We know we need to get profitable. We have a lot of capital, but we did lose money in the quarter. We are taking price up to try to still be among the lowest, if not the lowest, of the majors in the sector, but add our revenue, you know, add to our revenue margin a bit.
Got it. Okay, two more questions from investors. Let's get these out of the way first. Are expenses decreasing for the Q3?
We didn't give formal guidance on expenses. I will make the following comment, though. I think we're running the business to grow revenue faster than expenses. Marketing expenses will be up, so the function as to whether expenses will decrease will really be a function of we can take corporate costs down more than marketing expenses go up. That's getting harder and harder to do. Just to level set, not to... Look, we lost money in Q2, but not to, you know, overly pat ourselves on the back, but we ran an expense program starting in 2022, that ran through the end of 2023, where we took out $1.2 billion, with a B, of run rate expenses. We literally topped out at an expense base of $1.6 billion. So do that math.

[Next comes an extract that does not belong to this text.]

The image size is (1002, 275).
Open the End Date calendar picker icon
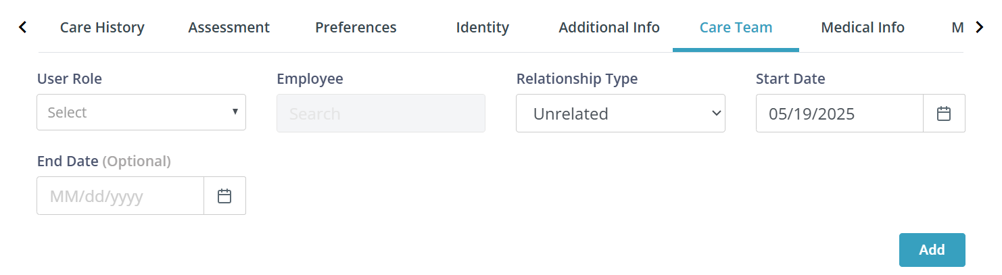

You know, that's, you know, that's a lot, a lot, a lot of money, right? You know, you're like, okay, you're spending $400 million a quarter on expenses, and you're doing $300 million of revenue. We've got that expense base down about $75 million a quarter, and that's including non-cash expenses, stock-based comp, et cetera. Our cash expenses are much lower. So as I said, we lost about $8 million bucks a month on an EBITDA basis in Q2. Yes, expenses will continue to come down on that-...
Overhead expenses, leases, technology vendors, non-revenue producing employees will continue to come down, but it will be offset, maybe in whole, but certainly in part by marketing expenses, as we need more loans in order to get breakeven, and we need more loans in order to continue to bring our product to consumers. And so our primary focus now is getting back to a growth trajectory as the market is starting to turn, right? Rates have gotten marginally better. They're still not great, but we think Q3 is gonna be better than Q2 as it relates to the overall macro, and we are expecting at least 25 basis points of cuts next month, which on the margin will help us and our competitors just in the marketplace.
Got it. Okay, another investor question: Have you reached $1 billion in loans yet?
Yes. Yes. I mean, we have reached—we have, we've done $100 billion of loans over the life of the company. Company was founded in 2016, and we, we will get to $1 billion-plus of loans in the quarter, this quarter, Q3. We were at $962 million in Q2.
Okay, got it.
We're over $100 billion of total loans since inception. That's obviously not an annual number. That's a since inception number.
Understood. All right, could you elaborate on your AI initiatives? I mean, a lot of fintechs I speak to, they talk about how they're using their AI capabilities. Tell me a little bit about what differentiates your capabilities versus competitors?
Sure. And as I said, we're gonna roll some things out in Q3 that I think will be clearly differentiated, and we don't wanna get ahead of ourselves. Around speed to lead and the way we communicate with customers and making the customer experience better and our own people more efficient. You know, a lot of time is wasted in this industry, humans on the phone with humans. "Hey, so what's your income? Let me write that down and type it into a system." This is not us, but this is others, and so we think this industry is classically set up for generative AI because 90% of the conversations that happen are commoditized. Which is the best product for me amongst these three products? How do I think about this?
Like, there is definitely a human element for us and for others, and so. But we, you know, I think the AI marries very well with Tinman, Tinman, which I said is a supervised learning network. So the machine is doing most, almost all of the calculations. The machine is actually doing many of the approvals on the loan files, so our focus is really upfront on sales, communicating with customers. Do I really need a salesperson on the phone, or through different AI mechanisms, can we communicate with the customer?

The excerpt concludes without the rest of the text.